▸ **Auszug**:
++++++++++

Anmerkung zu EuGH, Urt. v. 24.11.2022 – C-596/21
[Ohne Titel]
RiFG Dr. Martin Kemper
Der EuGH hat mit der Entscheidung C-596/21 auf einen Vorlagebeschluss des FG Nürnberg hin eine weitere Frage im Zusammenhang mit der Auslegung der Art. 167 und 168 der MwStSystRL im Licht des (unionsrechtlichen) Grundsatzes des Verbots von Betrug beantwortet. Der Beitrag ordnet die Entscheidung im Kontext der bisherigen Rechtsprechung ein und beschreibt in Kürze die Herleitung der Rechtsfolge des Urteils.
1. Auslegung der Art. 167 und 168 MwStSystRL – Vorlagefrage des FG Nürnberg
Der Gerichtshof der Europäischen Union (EuGH) hat mit dieser Entscheidung auf einen Vorlagebeschlusses des Finanzgerichts Nürnberg (FG) hin eine weitere Frage im Zusammenhang mit der Auslegung der Art. 167 und 168 der MwStSystRL im Licht des (unionsrechtlichen) Grundsatzes des Verbots von Betrug beantwortet. Das "vorlegende" FG wollte dabei vor allem wissen, ob im Falle einer Rechtsversagung (hier des Vorsteuerabzugs) nach der sog. Betrugs- und Missbrauchsrechtsprechung des EuGH wegen Wissen oder Wissen-Müssen der Beteiligung an einem Betrug, die Rechtsversagung der Höhe nach auf den Steuerschaden des Fiskus beschränkt werden muss; im Ausgangsrechtsstreit des FG war der dem Staat letztlich entstandene Steuerschaden geringer als die dem dortigen Kläger zu versagende Vorsteuer. Die Antwort des EuGH zu dieser Frage war m.E. wenig überraschend und lässt sich vereinfacht gesagt wie folgt beschreiben: "Der betrügerisch gesinnte Unternehmer kann sich in keiner Hinsicht auf die durch die MwStSystRL gewährten Vorteile berufen." Ein Steuerpflichtiger kann demnach bei einem bei ihm – oder einem Dritten – festgestellten Betrug oder Missbrauch gar keinen Vorsteuerabzug z.B. aus einer konkreten – vom Betrug irgendwie betroffenen – Eingangsleistung geltend machen. Dabei soll es sich nach der Auffassung des EuGH nicht um eine Sanktion, sondern um das Fehlen einer Anwendungsvoraussetzung des Unionsrecht handeln; die Anwendung der Rechte aus der MwStSystRL steht sozusagen unter der Prämisse des redlichen Handelns der Beteiligten.

++++++++++

▸ **Aufgaben**:
#1 Zitieren Sie aus der Urteilsanmerkung alles von „Anmerkung zu EuGH, Urt.“ bis hinunter zu „Rechtsfolge des Urteils.“.
#2 Welches Gericht hat laut der Urteilsanmerkung die Frage dem EuGH vorgelegt?

++++++++++

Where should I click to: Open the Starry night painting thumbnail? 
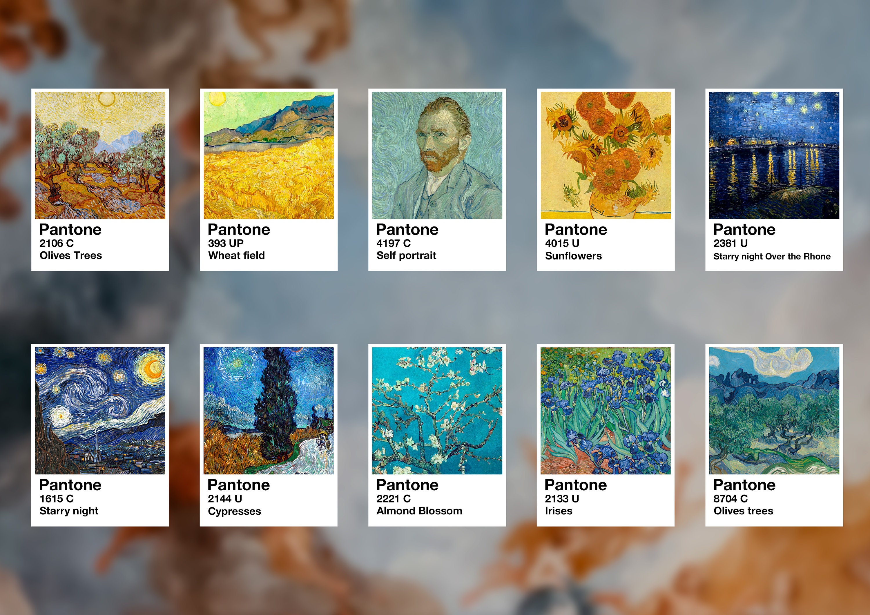click(100, 411)
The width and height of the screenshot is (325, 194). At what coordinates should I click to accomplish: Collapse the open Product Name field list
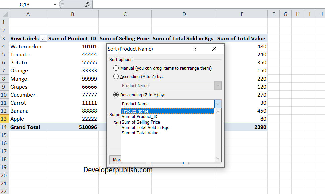218,104
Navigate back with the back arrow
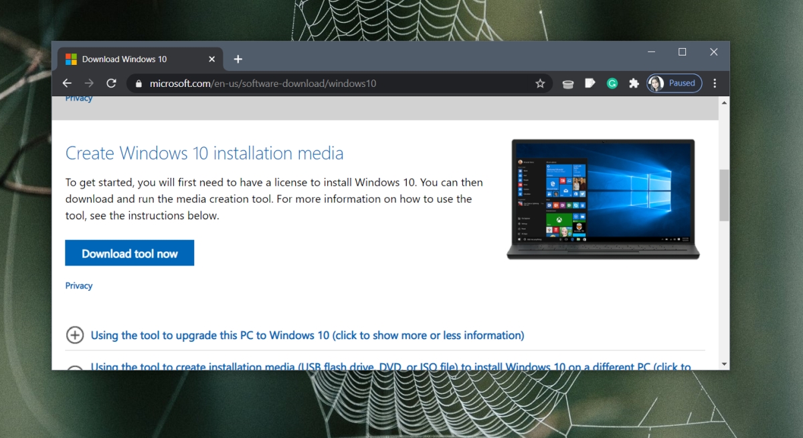 (x=66, y=83)
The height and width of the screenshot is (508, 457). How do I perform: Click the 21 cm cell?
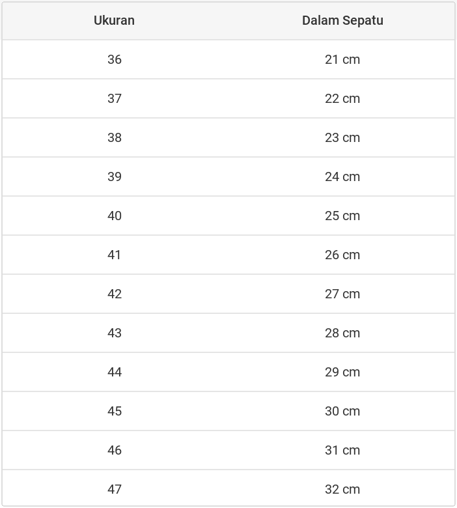(x=342, y=59)
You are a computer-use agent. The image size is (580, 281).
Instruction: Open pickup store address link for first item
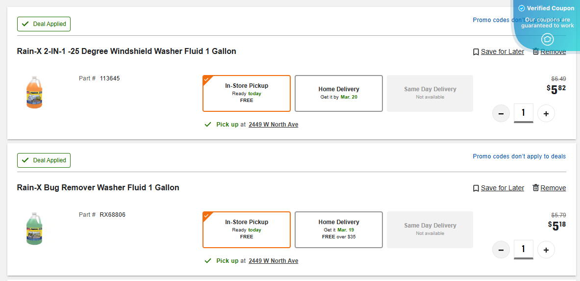(x=273, y=125)
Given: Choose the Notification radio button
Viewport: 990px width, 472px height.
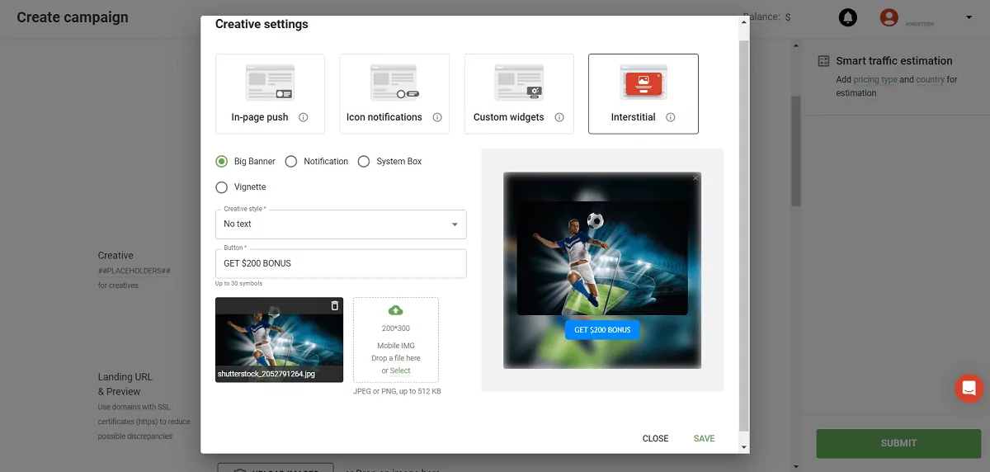Looking at the screenshot, I should tap(291, 162).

++++++++++

▸ **Erwartete Ausgaben**:
#1
Anmerkung zu EuGH, Urt. v. 24.11.2022 – C-596/21
[Ohne Titel]
RiFG Dr. Martin Kemper
Der EuGH hat mit der Entscheidung C-596/21 auf einen Vorlagebeschluss des FG Nürnberg hin eine weitere Frage im Zusammenhang mit der Auslegung der Art. 167 und 168 der MwStSystRL im Licht des (unionsrechtlichen) Grundsatzes des Verbots von Betrug beantwortet. Der Beitrag ordnet die Entscheidung im Kontext der bisherigen Rechtsprechung ein und beschreibt in Kürze die Herleitung der Rechtsfolge des Urteils.

#2 Das Finanzgericht Nürnberg.